YOUR OBJECTIVE: For each line below with the word "Task", write out a copy.

DATA FOR PROCESSING:
◆ ◆ ◆ ◆ ◆
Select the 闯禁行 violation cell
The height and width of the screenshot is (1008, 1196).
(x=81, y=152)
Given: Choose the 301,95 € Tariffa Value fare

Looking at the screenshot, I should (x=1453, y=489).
◆ ◆ ◆ ◆ ◆
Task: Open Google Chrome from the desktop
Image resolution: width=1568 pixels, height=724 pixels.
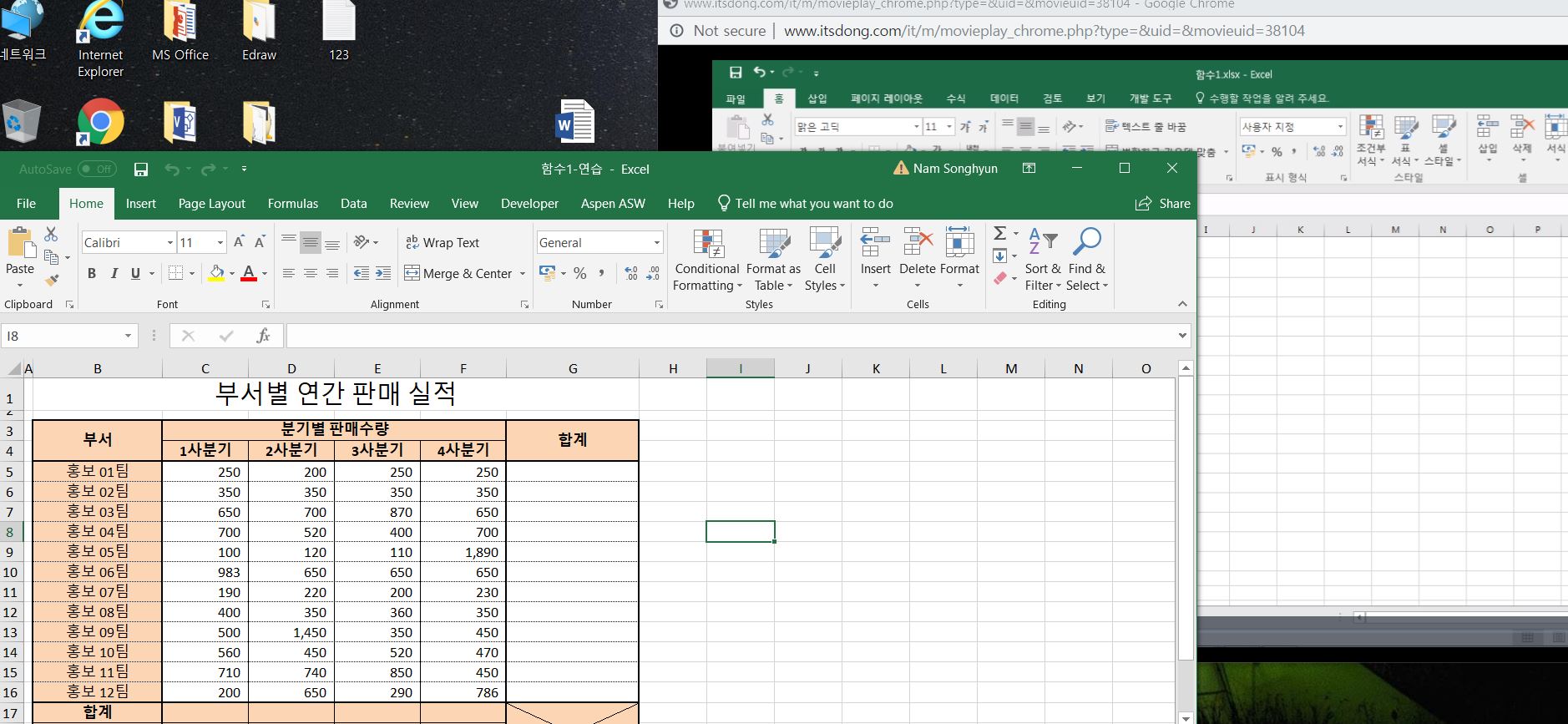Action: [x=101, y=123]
◆ ◆ ◆ ◆ ◆
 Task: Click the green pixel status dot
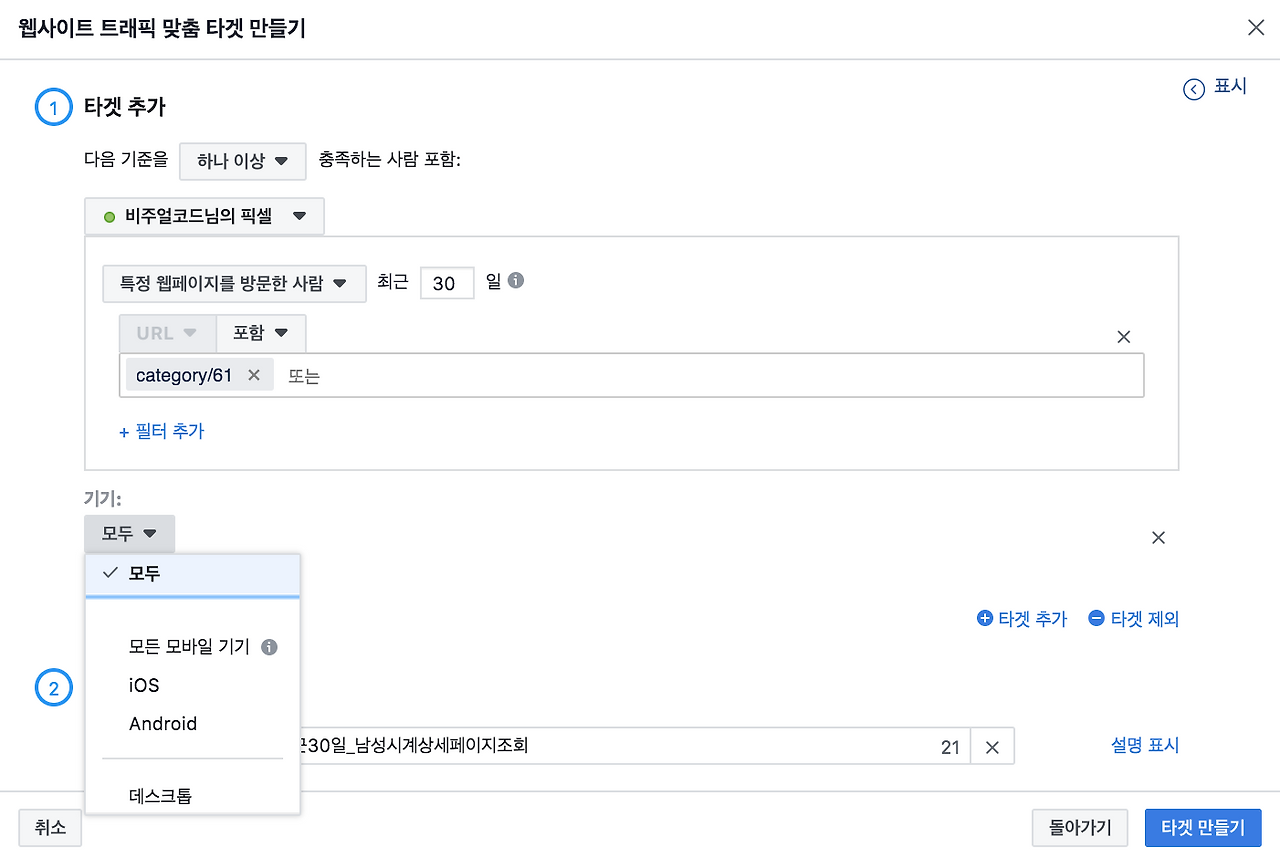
◆ ◆ ◆ ◆ ◆
EXPECTED ANSWER:
Task: Open Google Chrome from the desktop
 Task: Click the green pixel status dot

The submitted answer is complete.